### EXTRAIT DU DOCUMENT:
- - - - - - -

Les idées républicaines qui ont mené à la Révolution Française de 1789 ont été présentes, en sol Canadien. En 1775, le célèbre Benjamin Franklin, membre d’une loge américaine de Philadelphie, vient à Montréal avec l’imprimeur Fleury-Mesplet, qui est membre du Grand Orient de France. Les deux frères distribuent des tracts républicains et anti-monarchistes. L’activité de Fleury-Mesplet laisse un souvenir assez fort pour que, deux siècles plus tard, un franc-maçon québécois, Léon-J.-Z. Patenaude, fondateur de la Ligue des Droits et Libertés en 1963, contribuera à créer le Prix Fleury-Mesplet, remis à une personne s’étant distinguée dans le milieu de l’édition. Un autre franc-maçon connu de l’époque sera le marchand Pierre du Calvet, qui passera trois années en prison pour activité « subversive », de 1780 à 1783.
La loge Les Fils de la Liberté sera certainement la plus célèbre des loges du Grand Orient de France au Québec (appelé Bas-Canada à l’époque). Menée par Louis-Joseph Papineau, qui signe plusieurs de ses lettres en tant que « Frère trois points », la loge est impliquée dans la Rébellion des Patriotes de 1837. Avec l’exil de Papineau et la défaite, puis la pendaison de cinq Patriotes, la loge entre en sommeil et disparait tranquillement des annales de l’histoire.
Le clergé catholique québécois, soucieux de contrer les idéaux républicains et révolutionnaires, passera au dix-neuvième siècle une alliance stratégique avec le pouvoir colonial anglais. Une franc-maçonnerie anglaise, monarchiste et déiste se répandra sur tout le sud du Québec. Le terrain sur lequel est bâti le temple maçonnique de la Grande Loge du Québec, construit en 1928, et qui se trouve rue Saint-Marc à Montréal, à moins de cent mètres du Grand Séminaire, leur sera vendu par l’Ordre des Sulpiciens.
Mais vers la fin du dix-neuvième siècle, plus précisément en 1897, soulevée par le dynamisme du Grand Orient de France dans sa contribution à la laïcisation de l’État français (lois de 1905), une loge du GODF avait déjà surgi à Montréal. Elle portera le nom de L’Émancipation. Il est attesté qu’Honoré Beaugrand, maire de Montréal dans la décennie précédente, en ait fait partie. Cet Honoré Beaugrand était un anticlérical notoire. En faisait partie aussi le syndicaliste Gustave Franck, promoteur de l’éducation publique, dont est restée la phrase: Un peuple est fort quand il sait lire; quand il sait lire un peuple est grand. Ce Gustave Franck participera à la création de la loge Force et courage, en 1910.

- - - - - - -

### ÉNONCÉ:
Dans le texte sur la franc-maçonnerie au Québec, recopiez le passage qui s'ouvre sur les mots « Le clergé catholique » et se clôt sur « l’Ordre des Sulpiciens. », en substituant « Vieux Séminaire » à « Grand Séminaire ». Appuyez-vous uniquement sur le texte sur la franc-maçonnerie au Québec.

### BLOC DE DONNÉES:
- - - - - - -

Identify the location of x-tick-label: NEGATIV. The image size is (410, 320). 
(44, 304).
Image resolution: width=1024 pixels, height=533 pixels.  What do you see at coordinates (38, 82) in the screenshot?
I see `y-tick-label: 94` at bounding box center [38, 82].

- - - - - - -

### TÂCHE RÉALISÉE:
Le clergé catholique québécois, soucieux de contrer les idéaux républicains et révolutionnaires, passera au dix-neuvième siècle une alliance stratégique avec le pouvoir colonial anglais. Une franc-maçonnerie anglaise, monarchiste et déiste se répandra sur tout le sud du Québec. Le terrain sur lequel est bâti le temple maçonnique de la Grande Loge du Québec, construit en 1928, et qui se trouve rue Saint-Marc à Montréal, à moins de cent mètres du Vieux Séminaire, leur sera vendu par l’Ordre des Sulpiciens.